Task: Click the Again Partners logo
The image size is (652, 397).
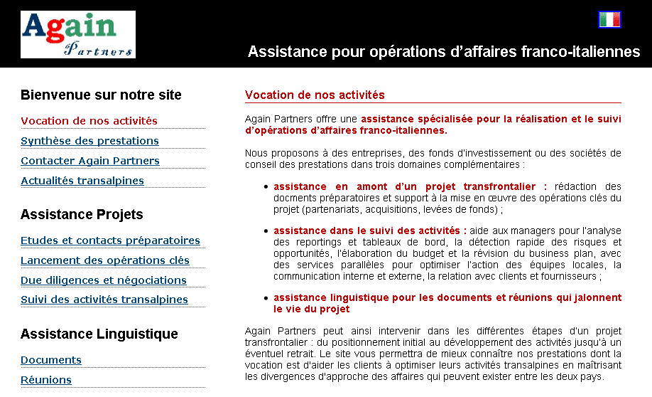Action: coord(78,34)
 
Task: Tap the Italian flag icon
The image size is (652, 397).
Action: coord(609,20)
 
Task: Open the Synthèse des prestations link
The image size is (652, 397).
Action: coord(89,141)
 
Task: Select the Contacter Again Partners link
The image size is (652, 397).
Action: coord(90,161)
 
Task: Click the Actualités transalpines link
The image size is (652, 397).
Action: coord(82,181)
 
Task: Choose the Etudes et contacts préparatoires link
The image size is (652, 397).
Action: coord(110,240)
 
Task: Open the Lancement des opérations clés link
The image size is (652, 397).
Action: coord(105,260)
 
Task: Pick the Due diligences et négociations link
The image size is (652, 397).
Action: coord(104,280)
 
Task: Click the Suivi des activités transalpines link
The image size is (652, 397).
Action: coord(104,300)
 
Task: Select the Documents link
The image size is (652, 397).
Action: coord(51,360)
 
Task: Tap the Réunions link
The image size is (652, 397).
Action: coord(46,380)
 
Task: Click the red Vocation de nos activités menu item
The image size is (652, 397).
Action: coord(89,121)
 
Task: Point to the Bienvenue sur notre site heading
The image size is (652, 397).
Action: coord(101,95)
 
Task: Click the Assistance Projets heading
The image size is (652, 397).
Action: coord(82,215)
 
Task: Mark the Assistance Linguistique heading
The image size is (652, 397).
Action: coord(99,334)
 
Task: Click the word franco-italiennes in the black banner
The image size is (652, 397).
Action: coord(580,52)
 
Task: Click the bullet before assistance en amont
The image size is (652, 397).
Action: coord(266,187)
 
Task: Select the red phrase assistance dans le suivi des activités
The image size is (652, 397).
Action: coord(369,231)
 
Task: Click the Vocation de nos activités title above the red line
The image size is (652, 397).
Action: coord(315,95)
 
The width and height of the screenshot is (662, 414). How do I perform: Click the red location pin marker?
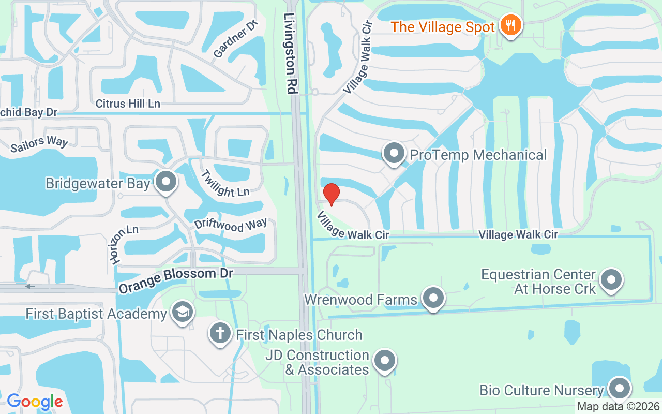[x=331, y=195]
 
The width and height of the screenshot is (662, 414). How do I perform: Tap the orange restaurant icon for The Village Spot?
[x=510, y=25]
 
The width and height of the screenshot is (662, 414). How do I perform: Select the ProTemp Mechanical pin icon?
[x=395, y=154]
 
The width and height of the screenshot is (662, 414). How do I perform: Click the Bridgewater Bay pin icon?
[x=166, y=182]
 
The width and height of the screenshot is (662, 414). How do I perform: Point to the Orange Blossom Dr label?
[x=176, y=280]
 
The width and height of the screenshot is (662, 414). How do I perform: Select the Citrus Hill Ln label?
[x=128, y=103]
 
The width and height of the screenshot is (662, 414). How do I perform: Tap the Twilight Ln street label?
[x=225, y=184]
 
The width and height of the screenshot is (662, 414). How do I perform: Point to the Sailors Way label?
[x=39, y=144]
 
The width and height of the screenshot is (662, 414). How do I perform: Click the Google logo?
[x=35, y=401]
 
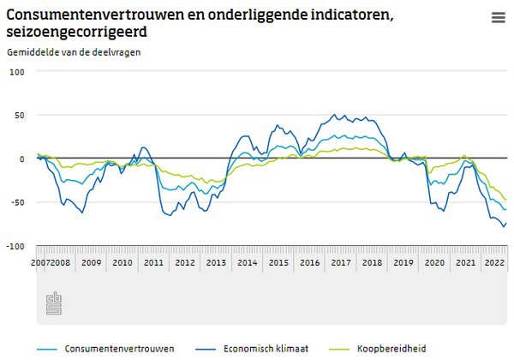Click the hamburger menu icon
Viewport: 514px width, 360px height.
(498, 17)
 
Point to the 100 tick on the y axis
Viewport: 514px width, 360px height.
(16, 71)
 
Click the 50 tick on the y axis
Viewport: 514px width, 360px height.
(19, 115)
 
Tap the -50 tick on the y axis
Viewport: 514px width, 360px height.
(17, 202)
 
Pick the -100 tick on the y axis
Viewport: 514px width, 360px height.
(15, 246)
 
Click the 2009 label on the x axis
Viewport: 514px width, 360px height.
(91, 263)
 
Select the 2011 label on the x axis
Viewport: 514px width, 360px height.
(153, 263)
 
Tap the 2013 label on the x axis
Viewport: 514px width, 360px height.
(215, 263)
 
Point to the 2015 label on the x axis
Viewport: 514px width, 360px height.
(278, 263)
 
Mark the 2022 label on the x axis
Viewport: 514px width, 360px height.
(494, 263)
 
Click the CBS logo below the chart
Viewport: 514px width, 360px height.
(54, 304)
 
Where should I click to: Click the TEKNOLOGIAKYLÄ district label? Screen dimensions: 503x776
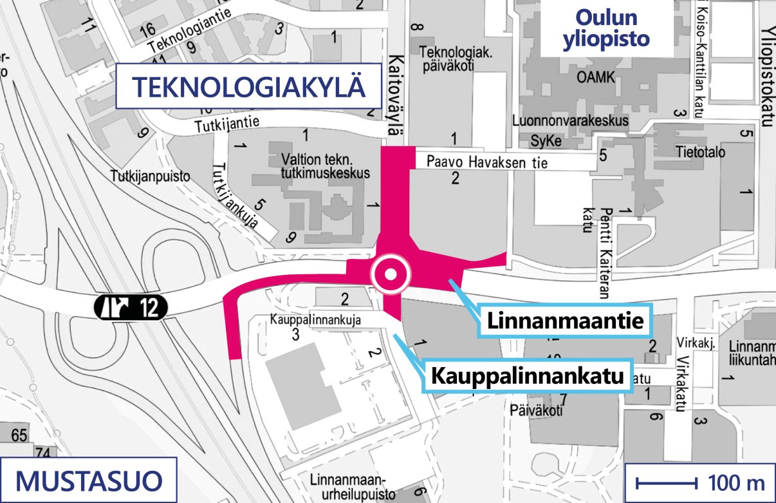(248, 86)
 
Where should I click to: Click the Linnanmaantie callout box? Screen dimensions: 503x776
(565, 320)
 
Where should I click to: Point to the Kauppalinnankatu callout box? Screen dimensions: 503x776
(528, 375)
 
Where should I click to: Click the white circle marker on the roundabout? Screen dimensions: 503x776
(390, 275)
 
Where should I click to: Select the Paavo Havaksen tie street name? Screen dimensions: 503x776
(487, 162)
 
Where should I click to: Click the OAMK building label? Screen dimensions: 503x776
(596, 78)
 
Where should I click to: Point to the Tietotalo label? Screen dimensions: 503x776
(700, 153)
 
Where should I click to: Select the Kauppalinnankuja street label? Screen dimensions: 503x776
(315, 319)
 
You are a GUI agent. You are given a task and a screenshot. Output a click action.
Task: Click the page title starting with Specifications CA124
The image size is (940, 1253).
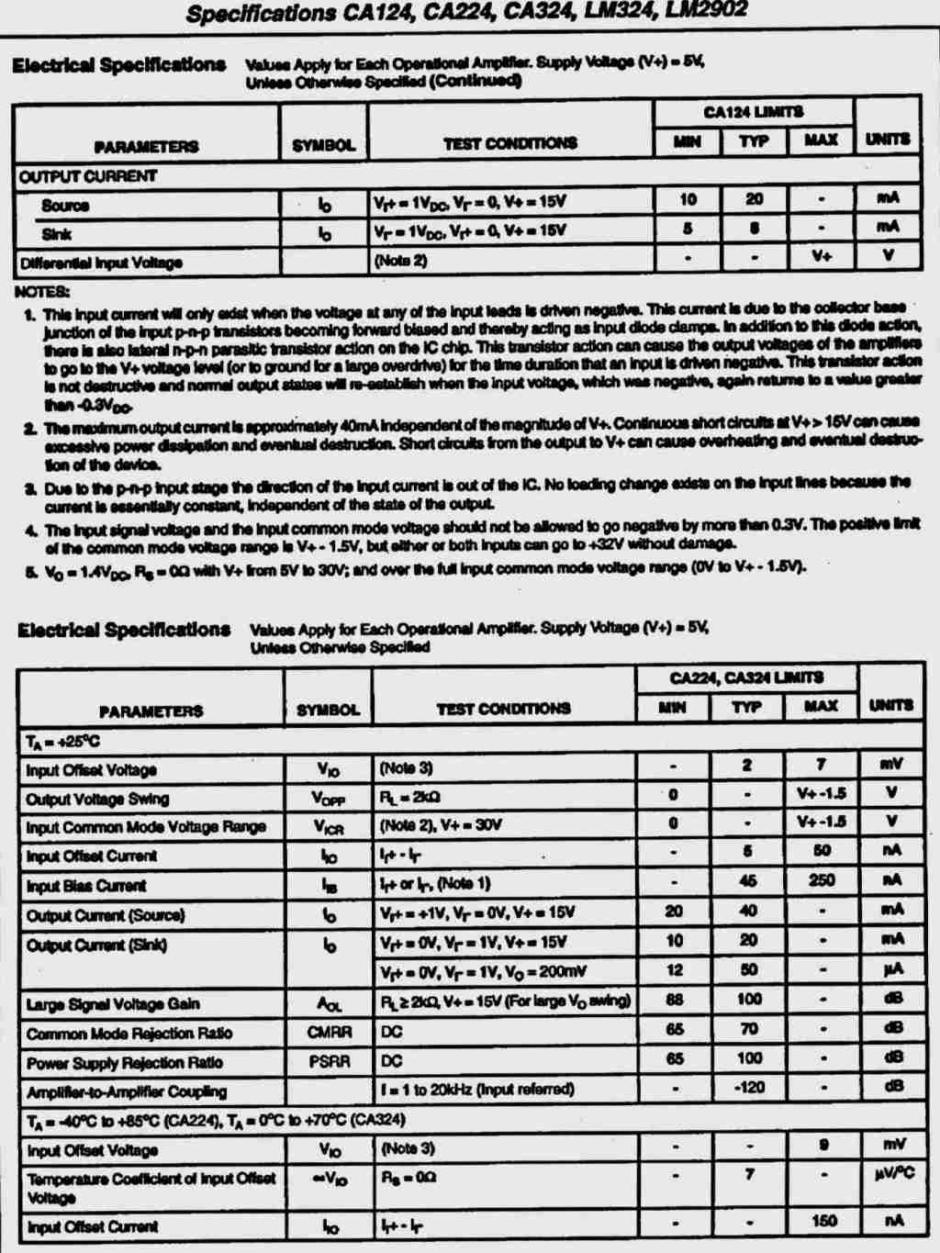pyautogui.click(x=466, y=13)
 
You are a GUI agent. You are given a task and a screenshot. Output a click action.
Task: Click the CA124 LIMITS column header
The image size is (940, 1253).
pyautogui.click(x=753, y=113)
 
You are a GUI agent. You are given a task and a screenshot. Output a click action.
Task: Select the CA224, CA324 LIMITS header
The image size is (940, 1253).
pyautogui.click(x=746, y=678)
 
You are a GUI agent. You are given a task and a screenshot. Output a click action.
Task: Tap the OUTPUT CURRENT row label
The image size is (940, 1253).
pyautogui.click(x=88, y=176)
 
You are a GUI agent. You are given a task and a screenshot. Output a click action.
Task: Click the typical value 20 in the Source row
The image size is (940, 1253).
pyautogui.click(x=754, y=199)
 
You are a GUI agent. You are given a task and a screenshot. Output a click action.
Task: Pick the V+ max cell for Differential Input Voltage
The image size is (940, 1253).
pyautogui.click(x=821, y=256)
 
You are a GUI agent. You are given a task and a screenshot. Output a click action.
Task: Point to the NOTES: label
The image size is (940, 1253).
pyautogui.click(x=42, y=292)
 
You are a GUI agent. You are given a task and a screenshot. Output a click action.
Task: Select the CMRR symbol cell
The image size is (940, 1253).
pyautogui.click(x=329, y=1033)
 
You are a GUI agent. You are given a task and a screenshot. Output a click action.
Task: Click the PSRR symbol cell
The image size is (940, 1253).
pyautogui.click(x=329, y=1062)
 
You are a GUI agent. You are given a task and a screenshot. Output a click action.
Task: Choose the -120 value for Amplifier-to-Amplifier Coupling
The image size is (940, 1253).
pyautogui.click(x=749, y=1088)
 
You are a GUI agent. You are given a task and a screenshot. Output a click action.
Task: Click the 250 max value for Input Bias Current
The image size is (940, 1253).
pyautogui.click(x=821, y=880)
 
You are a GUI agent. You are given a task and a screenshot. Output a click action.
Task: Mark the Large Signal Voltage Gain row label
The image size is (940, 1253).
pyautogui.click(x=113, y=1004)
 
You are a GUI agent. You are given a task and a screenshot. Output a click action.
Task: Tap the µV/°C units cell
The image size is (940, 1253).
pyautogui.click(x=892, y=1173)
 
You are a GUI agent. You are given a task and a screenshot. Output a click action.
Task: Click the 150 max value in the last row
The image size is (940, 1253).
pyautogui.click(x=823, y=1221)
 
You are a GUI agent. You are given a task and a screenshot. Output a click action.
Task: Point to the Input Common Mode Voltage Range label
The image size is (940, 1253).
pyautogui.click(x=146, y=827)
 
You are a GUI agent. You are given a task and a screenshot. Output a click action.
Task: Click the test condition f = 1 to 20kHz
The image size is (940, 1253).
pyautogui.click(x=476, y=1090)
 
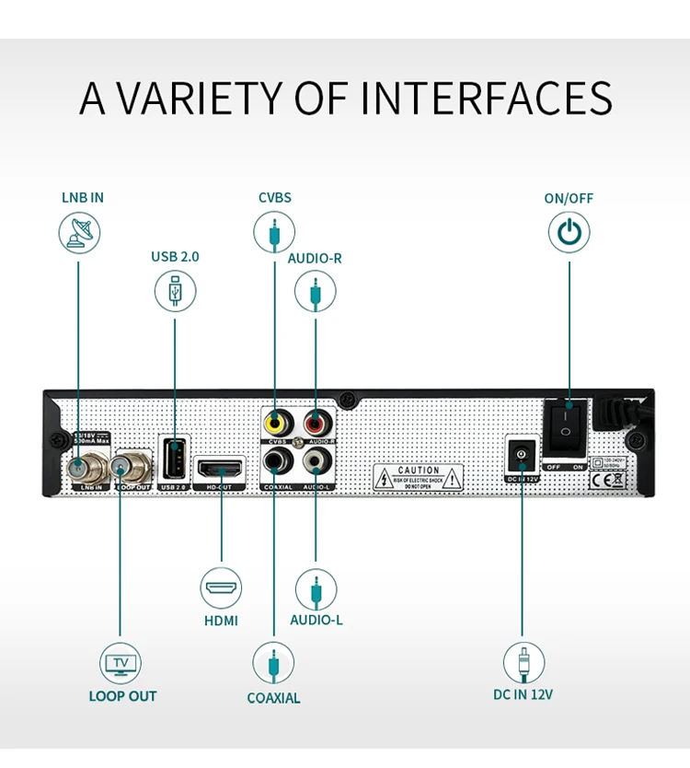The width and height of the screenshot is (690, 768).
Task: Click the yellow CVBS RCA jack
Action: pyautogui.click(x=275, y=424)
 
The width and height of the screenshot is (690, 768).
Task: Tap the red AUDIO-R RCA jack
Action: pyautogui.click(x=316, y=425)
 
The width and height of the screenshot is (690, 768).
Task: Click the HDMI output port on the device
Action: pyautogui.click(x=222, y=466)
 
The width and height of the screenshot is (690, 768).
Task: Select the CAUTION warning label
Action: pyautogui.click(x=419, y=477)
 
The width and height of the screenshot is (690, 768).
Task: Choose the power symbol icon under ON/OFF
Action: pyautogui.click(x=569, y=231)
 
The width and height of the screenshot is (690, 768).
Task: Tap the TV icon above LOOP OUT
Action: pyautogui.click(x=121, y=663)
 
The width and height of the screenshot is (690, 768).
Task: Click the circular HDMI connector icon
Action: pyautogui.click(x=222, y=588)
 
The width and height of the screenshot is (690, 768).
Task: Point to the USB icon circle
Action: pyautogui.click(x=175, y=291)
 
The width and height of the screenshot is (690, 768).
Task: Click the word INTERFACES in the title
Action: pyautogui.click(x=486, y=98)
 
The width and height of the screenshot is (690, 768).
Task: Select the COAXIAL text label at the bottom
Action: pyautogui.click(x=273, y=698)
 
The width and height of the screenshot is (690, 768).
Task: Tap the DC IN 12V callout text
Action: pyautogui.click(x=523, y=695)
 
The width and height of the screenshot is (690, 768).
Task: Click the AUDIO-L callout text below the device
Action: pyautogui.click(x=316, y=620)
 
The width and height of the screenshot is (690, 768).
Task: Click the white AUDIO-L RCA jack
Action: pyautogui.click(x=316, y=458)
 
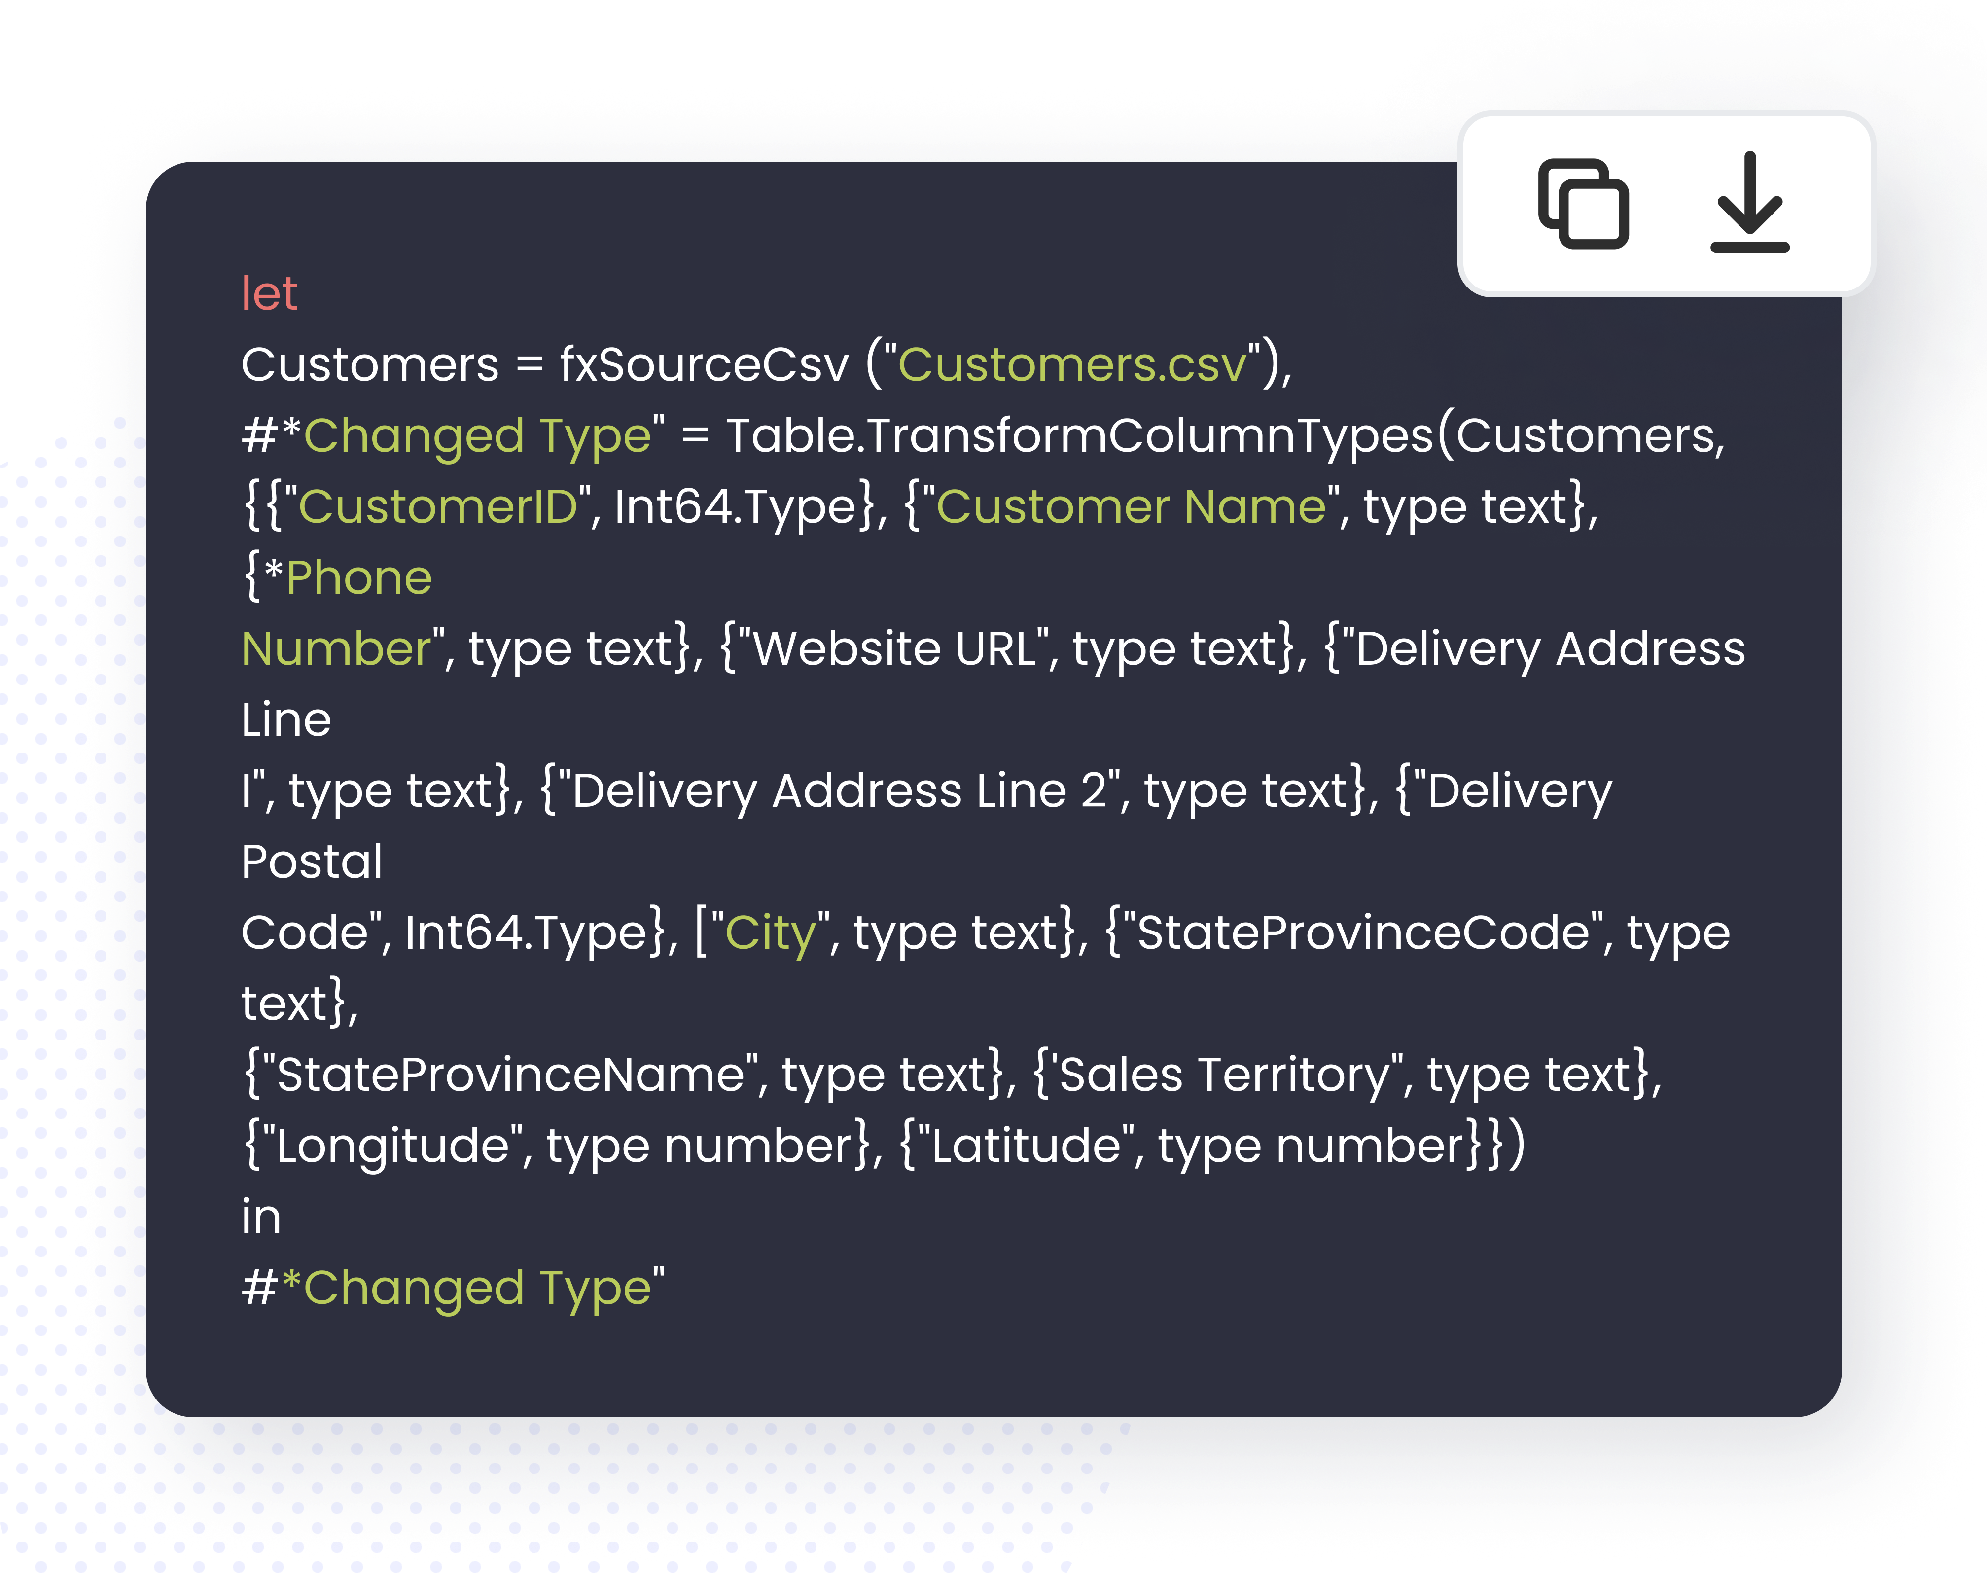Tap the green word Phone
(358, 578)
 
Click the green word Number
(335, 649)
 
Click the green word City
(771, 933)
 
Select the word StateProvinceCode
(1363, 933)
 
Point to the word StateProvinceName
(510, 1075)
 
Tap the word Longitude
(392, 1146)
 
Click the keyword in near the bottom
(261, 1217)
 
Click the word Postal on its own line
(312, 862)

+ + +

◆ The request:
Reproduce the lines without any changes, beginning with the line that contains "Task: Select the Contacter" and continuing through the line that contains "Action: coord(110,240)".

◆ Complete response:
Task: Select the Contacter Again Partners link
The image size is (652, 397).
Action: coord(90,161)
 
Task: Click the Actualités transalpines link
The image size is (652, 397).
Action: coord(82,181)
 
Task: Choose the Etudes et contacts préparatoires link
The image size is (652, 397).
Action: coord(110,240)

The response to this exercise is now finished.